Lineage Missing for Tables Created by CTAS Statement
Problem
An automated scan of database lineage does not show lineage for tables created using CREATE TABLE AS SELECT (CTAS) statements. For example, if one has the code
CREATE TABLE SALES_BY_REGION AS
SELECT
REGION,
SUM(AMOUNT) AS AMOUNT
FROM DAILY_TRANSACTIONS
WHERE TRANSACTION_TYPE = 'SALES'
GROUP BY REGION;
and scans the tables SALES_BY_REGION
and DAILY_TRANSACTIONS
with Manta, one expects to see the data lineage
DAILY_TRANSACTIONS -> SALES_BY_REGION
. However, this is not the case.
More Details
There is no issue with how Manta Data Lineage processes CTAS statements.
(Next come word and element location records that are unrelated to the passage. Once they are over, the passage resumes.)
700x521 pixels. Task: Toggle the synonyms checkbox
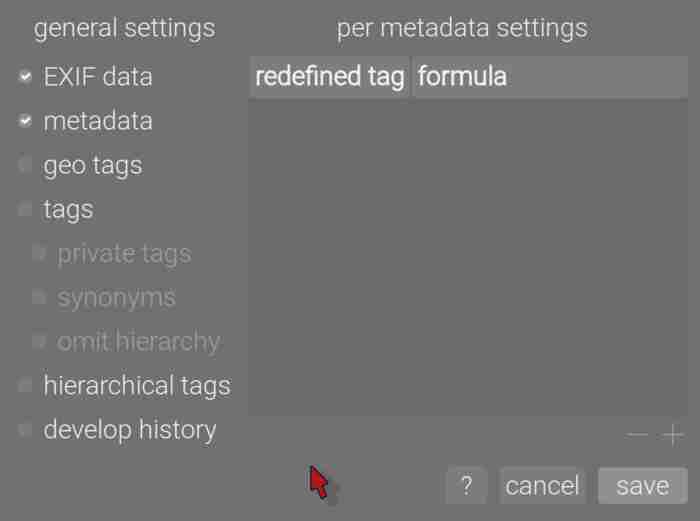40,297
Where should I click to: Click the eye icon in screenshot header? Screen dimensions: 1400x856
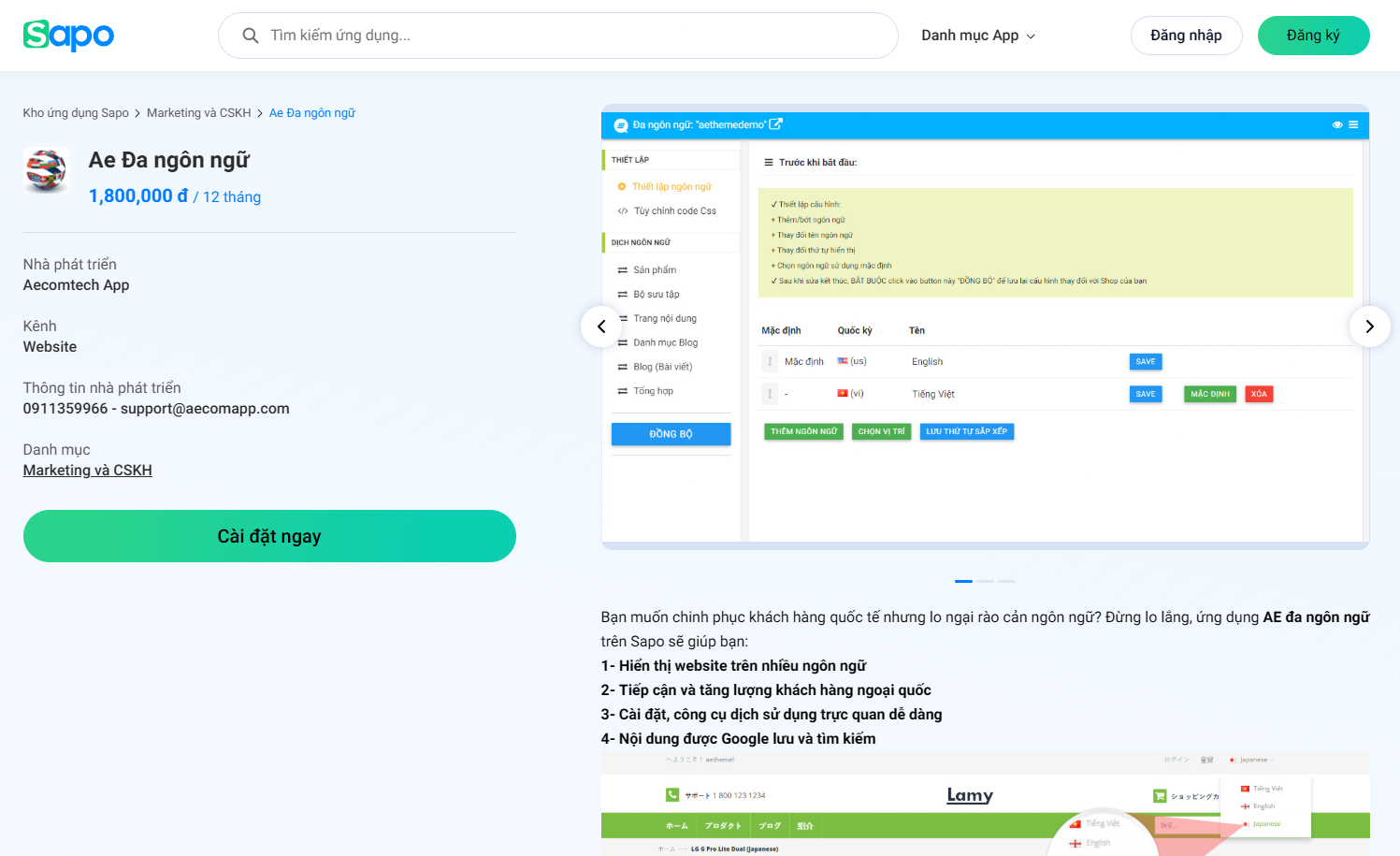(x=1337, y=124)
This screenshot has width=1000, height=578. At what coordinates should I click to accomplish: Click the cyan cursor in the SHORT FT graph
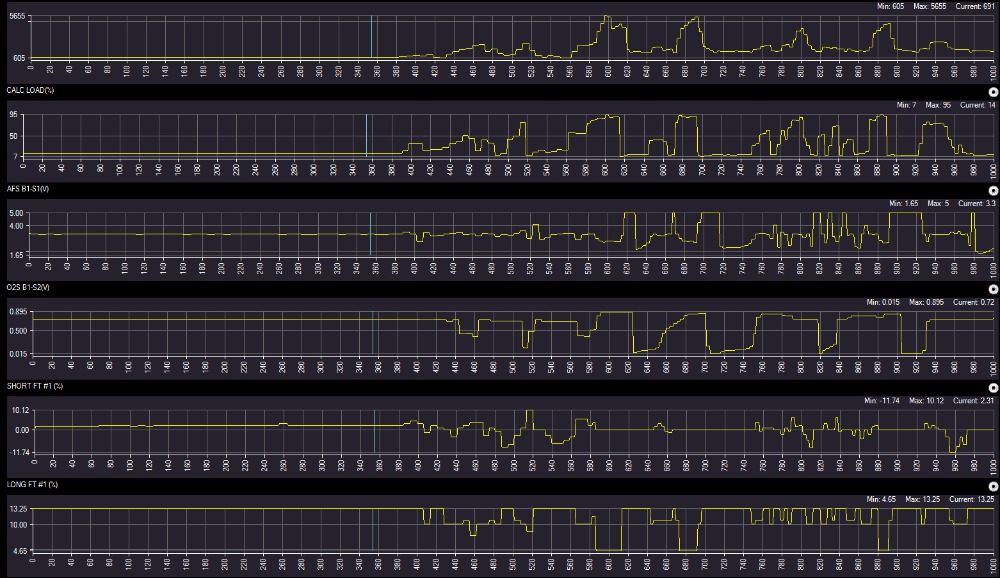coord(374,430)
If Manta Data Lineage has access to them, they are processed correctly and included in the lineage.
The reason the lineage for these tables is missing is that the CTAS statements are not persisted anywhere in the database as metadata for the table. Even a command such as GET_DDL() (or its equivalent for a specific DB vendor) returns only a CREATE TABLE statement with individual columns and datatypes that will be inferred from the original source table rather than the CTAS statement.
For example:
CREATE TABLE SALES_BY_REGION ()
REGION VARCHAR(200),
AMOUNT DOUBLE
);
As a side note, please be aware of potential issues that may arise with CTAS statements. For example, if a user first creates the table
create table ctas1 as select * from t1
and then modifies it using
alter table ctas1 drop column a
, what should the semantics of the
original DDL be? What if we use drop table ctas1
? The whole concept of original DDL quickly becomes self-defeating. Hence, the logic of get_ddl()
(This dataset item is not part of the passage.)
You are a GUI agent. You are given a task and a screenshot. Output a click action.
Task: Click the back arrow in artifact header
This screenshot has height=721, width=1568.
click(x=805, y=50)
which, as documentation states, Returns a DDL
statement that can be used to recreate the specified object. Once created, t1
and ctas1
can be modified independently without influencing one another. As such, they no longer have any connection, regardless of how they were
created.
Solution
Since the original CTAS statement is not stored as metadata for the table, there is no direct solution to this problem. However, there are a few methods that can be used to establish the lineage.
-
Run CTAS statements in a way that they can be automatically extracted and analyzed by Manta Data Lineage. This is the easiest and the best way to get the lineage covered.
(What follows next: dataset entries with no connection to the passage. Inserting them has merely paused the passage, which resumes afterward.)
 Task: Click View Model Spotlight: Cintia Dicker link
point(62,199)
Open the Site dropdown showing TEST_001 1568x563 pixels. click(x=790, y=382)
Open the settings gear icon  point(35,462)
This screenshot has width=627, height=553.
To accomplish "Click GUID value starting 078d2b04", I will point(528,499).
Include the CTAS statement in code that is automatically extracted and analyzed by Manta Data Lineage, for example in a stored procedure. -
Avoid using CTAS statements, and replace them with regular INSERT INTO or CTE (Common Table Expression) as part of your code.
-
Approach #1 with Dynamic SQL
Some platforms (e.g., Oracle) do not allow users to directly place CREATE (TEMPORARY) TABLE statements in procedures and function code. It is possible to work around this by executing the CREATE TABLE or CTAS statement as dynamic SQL via EXECUTE IMMEDIATE. Please note that dynamic SQL generally is not analyzed by Manta Data Lineage; there is limited support for dynamic SQL implemented in the Oracle scanner. For other dialects, it is necessary to convert dynamically-executed SQL to static directly in the code extracted by Manta Data Lineage from the database prior to the dataflow analysis phase or to use the approach described in #4. -
Provide Manta Data Lineage with the CTAS statements as manual input for the database scanner.
Log every CTAS statement in a database table or a file, and then, provide it to Manta Data Lineage in the form of a file as manual input to be scanned. -
Use Open Manta Extensions to ingest the missing lineage.
Fill in the missing lineage with Open Manta Extension import. This approach works best for cases where the transformation logic in the CTAS statement is minimal — ideally just a copy of the table so that the metadata is easy to design.